Ultimate Chocolate Lava Cake
My mother-in-law made this for a day-after-Thanksgiving dessert. DELICIOUS! Ultimate Chocolate Lava Cake is the perfect gluten-free dessert. Every "chocoholic" will be "in love" with you after taking just one bite!
Serves: 6
Ingredients
- 1 1/3 cups semi-sweet chocolate chips
- 5 tablespoons butter, plus additional butter for ramekins
- 3 eggs, separated
- 1/4 cup granulated sugar, divided
Directions
Preheat the oven to 375 degrees Fahrenheit. Generously butter six small ramekins (4 - 4 1/2 oz. size) or custard cups.
Over very low heat, in a medium-sized saucepan, melt together the chocolate and butter, stirring constantly. As soon as the butter melts, remove from heat. Whisk in the egg yolks and 2 tablespoons of the sugar.
Place the egg whites in a large mixing bowl and beat until foamy. Gradually beat in the remaining 2 tablespoons of sugar into the whites. Beat just until soft peaks form when the beaters are lifted.
Stir 1/3 of the chocolate-butter mixture into the whites. Gently fold in the remaining chocolate mixture until completely combined. Divide evenly between the ramekins. You can cover them with plastic wrap at this point and refrigerate for up to 24 hours before baking.

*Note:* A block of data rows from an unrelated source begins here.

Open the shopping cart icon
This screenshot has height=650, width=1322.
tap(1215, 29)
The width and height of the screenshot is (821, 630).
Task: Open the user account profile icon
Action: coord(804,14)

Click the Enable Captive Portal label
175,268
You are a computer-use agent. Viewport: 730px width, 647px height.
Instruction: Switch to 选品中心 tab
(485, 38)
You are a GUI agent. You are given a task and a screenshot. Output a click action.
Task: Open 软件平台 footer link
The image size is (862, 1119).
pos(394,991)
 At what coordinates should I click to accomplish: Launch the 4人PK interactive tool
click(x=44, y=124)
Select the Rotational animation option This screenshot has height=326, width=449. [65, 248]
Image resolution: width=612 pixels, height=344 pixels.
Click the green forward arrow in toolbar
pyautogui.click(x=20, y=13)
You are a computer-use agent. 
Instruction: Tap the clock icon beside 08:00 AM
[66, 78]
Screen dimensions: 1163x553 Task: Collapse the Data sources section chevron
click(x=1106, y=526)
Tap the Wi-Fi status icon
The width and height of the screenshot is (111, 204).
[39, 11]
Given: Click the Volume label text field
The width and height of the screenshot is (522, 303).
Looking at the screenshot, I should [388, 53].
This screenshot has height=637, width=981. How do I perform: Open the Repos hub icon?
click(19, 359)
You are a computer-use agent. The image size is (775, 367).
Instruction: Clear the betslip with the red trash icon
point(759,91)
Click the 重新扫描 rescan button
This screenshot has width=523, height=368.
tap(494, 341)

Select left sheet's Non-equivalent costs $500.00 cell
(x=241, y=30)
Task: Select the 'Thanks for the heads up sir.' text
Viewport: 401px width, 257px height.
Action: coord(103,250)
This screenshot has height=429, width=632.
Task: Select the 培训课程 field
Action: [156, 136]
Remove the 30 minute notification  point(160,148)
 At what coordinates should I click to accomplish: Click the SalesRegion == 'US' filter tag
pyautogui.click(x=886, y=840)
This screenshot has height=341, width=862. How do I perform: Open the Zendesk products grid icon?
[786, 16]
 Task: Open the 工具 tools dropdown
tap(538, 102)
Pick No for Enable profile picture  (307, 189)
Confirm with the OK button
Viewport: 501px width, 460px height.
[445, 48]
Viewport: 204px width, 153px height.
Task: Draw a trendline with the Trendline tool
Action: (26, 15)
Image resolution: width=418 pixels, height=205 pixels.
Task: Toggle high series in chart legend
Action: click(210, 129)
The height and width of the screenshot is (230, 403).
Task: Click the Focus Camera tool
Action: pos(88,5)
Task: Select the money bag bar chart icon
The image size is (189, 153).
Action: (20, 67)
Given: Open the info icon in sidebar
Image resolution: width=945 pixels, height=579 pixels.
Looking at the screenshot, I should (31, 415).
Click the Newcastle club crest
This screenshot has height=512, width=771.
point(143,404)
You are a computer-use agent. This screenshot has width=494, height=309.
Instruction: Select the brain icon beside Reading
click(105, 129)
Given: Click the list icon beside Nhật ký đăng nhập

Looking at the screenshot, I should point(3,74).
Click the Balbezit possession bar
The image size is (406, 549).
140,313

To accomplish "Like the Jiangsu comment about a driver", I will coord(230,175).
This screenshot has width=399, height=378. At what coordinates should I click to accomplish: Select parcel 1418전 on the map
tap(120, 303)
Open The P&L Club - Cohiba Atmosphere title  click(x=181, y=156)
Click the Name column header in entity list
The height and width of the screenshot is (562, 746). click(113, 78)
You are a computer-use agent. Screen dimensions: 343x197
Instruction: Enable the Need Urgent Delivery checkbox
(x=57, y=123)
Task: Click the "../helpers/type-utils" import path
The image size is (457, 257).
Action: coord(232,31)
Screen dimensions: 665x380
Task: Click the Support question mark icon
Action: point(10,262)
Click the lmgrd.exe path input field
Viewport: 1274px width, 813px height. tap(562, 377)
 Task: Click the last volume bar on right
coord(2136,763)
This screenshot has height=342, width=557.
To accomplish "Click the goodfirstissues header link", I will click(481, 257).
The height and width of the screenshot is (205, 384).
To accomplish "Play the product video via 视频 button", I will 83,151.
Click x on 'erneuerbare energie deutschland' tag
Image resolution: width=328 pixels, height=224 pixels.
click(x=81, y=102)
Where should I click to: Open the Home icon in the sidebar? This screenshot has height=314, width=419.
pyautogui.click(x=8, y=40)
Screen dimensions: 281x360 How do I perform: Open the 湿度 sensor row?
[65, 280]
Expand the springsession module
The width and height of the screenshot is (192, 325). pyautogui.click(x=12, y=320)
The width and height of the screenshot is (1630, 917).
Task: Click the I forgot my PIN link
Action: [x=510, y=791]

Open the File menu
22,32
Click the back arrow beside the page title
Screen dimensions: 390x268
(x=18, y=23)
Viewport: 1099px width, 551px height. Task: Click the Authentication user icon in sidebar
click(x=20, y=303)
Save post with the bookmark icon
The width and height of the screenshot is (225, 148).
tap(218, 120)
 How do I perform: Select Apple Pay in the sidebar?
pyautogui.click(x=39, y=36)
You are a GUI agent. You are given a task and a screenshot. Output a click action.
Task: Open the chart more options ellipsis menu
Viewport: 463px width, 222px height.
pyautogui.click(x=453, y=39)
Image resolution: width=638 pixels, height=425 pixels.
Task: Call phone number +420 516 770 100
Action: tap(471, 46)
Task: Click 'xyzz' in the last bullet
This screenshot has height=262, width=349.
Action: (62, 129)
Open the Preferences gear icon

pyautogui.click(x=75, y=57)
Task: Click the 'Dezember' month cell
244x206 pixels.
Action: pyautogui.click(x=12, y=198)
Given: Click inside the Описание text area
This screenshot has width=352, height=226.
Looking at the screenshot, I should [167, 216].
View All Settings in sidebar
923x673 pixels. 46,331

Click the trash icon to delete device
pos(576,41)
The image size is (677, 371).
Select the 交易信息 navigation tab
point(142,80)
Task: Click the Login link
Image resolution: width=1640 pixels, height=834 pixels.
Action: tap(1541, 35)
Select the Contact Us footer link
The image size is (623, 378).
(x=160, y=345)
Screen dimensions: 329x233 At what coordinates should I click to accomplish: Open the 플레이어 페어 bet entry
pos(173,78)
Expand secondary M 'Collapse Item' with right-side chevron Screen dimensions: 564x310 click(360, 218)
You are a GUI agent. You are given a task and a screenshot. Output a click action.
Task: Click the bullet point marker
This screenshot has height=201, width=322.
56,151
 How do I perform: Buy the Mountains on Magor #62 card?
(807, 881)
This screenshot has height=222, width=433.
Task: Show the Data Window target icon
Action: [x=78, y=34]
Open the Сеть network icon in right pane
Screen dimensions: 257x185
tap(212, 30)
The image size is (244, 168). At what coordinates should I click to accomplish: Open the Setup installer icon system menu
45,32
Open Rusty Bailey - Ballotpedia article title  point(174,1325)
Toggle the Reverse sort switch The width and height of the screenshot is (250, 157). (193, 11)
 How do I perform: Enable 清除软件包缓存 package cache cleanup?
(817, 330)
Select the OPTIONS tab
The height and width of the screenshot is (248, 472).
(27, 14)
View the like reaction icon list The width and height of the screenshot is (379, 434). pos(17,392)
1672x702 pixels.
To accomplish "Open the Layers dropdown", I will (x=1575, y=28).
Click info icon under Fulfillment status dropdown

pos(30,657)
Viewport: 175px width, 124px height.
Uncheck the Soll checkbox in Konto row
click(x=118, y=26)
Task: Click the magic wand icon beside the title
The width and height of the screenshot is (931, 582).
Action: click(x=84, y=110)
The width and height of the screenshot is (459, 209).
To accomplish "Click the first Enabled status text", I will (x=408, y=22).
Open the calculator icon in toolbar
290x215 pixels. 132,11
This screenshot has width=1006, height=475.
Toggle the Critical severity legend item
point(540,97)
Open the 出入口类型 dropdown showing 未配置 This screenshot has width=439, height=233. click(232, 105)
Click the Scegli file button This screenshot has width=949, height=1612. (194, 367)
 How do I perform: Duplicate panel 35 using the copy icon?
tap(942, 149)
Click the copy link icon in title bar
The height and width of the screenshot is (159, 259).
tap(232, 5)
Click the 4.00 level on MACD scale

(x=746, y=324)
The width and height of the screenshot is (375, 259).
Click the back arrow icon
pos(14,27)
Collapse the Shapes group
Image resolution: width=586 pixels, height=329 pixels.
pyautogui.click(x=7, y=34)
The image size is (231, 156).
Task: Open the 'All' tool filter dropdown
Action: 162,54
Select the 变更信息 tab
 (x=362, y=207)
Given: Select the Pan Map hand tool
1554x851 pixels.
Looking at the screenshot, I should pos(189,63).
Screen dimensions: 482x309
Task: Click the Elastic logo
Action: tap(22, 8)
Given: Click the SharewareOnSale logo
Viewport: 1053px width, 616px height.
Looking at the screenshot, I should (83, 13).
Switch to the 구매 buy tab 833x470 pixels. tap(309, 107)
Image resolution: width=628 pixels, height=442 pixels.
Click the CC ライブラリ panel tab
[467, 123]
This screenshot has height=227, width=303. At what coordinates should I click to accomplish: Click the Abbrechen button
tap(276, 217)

Place the ramekins on a baking sheet for easy removal from the hot oven. Bake for 10-12 minutes until puffy. The edges will look firm, and the center should look a little moist. (Bake for 14-16 minutes if refrigerated.) Cool for 3 minutes.
You can serve your gluten-free Ultimate Chocolate Lava Cakes right in the ramekins, or run a knife around the edges and invert the cakes onto dessert plates. Serve hot with vanilla whipped cream or ice cream.